Segment Open
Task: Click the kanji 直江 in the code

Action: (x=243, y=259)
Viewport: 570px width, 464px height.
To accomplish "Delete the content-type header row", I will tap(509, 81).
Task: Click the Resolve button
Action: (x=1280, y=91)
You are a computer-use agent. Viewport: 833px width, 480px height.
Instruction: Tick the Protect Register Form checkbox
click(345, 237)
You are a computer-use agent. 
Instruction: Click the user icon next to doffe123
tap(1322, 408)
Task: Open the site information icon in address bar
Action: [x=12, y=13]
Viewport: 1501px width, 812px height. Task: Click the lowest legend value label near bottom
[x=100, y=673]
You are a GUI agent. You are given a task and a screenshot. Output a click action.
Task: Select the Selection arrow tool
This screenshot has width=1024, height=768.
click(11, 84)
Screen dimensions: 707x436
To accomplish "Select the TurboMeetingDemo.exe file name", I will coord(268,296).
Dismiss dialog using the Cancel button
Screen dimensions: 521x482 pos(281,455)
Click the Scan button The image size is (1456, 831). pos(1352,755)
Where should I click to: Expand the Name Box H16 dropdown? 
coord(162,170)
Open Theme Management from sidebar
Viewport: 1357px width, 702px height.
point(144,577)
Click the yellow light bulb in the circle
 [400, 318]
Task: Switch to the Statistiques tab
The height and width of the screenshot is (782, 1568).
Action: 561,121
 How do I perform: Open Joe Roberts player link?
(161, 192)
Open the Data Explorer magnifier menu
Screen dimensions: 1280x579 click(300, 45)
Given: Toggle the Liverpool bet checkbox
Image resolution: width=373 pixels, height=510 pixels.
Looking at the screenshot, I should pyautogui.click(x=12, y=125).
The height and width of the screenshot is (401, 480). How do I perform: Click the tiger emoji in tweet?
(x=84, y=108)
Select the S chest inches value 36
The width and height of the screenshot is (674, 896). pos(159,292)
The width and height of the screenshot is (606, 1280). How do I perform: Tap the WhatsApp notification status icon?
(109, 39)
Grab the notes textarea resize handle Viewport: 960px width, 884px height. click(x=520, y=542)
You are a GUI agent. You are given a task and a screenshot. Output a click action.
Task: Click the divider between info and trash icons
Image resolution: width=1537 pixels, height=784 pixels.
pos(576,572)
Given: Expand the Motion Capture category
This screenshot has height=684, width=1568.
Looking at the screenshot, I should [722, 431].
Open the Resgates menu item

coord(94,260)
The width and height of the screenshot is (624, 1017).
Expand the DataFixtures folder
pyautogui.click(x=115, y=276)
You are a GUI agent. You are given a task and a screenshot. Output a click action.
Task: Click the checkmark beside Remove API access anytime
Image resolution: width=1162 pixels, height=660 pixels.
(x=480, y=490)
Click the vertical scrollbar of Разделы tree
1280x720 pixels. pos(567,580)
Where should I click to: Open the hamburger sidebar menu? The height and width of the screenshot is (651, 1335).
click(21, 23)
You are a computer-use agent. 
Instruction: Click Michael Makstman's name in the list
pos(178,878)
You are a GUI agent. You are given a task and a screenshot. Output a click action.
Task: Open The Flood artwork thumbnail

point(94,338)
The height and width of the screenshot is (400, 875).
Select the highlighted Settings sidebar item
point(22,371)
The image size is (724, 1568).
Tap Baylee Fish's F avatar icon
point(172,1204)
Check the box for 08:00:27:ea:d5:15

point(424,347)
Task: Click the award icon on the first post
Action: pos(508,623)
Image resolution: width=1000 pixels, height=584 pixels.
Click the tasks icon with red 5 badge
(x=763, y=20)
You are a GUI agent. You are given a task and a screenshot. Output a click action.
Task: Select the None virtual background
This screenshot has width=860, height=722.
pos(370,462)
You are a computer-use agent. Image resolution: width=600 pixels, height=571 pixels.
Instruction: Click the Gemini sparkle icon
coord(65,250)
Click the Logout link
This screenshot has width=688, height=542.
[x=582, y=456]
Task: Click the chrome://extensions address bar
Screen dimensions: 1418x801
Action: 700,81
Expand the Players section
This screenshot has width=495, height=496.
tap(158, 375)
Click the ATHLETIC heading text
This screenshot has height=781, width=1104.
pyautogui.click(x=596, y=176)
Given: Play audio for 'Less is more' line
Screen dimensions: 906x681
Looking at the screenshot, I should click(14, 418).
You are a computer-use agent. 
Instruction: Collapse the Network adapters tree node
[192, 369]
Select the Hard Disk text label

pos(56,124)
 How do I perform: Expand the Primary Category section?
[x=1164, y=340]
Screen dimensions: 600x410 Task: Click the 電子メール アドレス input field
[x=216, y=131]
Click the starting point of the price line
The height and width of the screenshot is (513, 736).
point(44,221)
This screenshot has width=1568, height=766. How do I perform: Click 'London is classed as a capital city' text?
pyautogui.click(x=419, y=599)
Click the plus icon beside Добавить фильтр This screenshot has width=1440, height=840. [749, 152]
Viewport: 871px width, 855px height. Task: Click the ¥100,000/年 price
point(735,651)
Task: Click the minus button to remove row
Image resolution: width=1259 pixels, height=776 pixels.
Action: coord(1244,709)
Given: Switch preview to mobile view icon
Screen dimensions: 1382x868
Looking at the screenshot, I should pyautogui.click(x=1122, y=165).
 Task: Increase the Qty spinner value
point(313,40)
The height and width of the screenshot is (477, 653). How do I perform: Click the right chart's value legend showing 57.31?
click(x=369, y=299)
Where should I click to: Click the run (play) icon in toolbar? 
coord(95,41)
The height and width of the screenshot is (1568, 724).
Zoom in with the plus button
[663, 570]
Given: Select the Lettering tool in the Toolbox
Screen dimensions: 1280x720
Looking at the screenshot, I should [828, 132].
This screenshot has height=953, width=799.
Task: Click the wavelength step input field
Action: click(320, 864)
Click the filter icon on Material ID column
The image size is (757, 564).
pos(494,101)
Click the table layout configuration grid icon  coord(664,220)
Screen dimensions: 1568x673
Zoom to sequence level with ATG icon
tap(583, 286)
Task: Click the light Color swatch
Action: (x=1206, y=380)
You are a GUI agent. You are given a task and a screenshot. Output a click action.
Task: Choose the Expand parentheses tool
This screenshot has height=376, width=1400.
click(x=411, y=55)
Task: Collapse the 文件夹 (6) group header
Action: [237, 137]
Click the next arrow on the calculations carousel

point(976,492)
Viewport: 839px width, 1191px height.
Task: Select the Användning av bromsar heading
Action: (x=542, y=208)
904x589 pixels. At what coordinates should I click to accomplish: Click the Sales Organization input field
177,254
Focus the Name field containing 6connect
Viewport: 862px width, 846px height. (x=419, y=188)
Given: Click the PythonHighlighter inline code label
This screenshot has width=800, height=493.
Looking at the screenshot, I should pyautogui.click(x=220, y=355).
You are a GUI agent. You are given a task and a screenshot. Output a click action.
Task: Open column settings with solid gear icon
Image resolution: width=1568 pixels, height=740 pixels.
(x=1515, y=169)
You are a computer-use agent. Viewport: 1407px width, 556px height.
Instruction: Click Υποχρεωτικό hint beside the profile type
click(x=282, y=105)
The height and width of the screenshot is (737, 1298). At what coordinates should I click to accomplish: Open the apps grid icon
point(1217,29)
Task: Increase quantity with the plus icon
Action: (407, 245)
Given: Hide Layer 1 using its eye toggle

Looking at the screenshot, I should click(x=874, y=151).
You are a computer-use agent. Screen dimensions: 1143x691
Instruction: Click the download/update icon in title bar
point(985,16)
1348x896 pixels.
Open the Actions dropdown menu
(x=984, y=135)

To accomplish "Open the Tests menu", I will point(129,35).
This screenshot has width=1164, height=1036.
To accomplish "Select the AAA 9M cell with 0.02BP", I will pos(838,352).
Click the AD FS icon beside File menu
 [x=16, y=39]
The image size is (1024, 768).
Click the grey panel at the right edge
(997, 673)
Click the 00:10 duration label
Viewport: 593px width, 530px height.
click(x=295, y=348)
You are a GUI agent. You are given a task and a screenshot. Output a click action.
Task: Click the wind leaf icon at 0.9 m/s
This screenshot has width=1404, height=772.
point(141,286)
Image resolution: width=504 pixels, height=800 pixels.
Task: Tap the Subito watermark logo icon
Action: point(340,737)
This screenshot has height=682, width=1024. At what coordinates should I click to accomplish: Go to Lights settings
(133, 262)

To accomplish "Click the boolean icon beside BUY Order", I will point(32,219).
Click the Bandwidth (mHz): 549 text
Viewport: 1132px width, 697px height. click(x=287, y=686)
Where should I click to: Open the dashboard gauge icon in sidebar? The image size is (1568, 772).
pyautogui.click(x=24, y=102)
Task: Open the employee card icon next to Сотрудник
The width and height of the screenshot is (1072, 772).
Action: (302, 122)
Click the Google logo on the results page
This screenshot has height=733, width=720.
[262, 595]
Segment Closed
[Problem to work on] Copy out each line of the material in which the word "computer" turns up.

[Task response]
You are a computer-use agent. Viewport: 833px width, 480px height.
You are a computer-use agent. 
You are a computer-use agent. 
You are a computer-use agent. Image resolution: width=600 pixels, height=571 pixels.
You are a computer-use agent. 
You are a computer-use agent. Viewport: 1407px width, 556px height.
You are a computer-use agent. Screen dimensions: 1143x691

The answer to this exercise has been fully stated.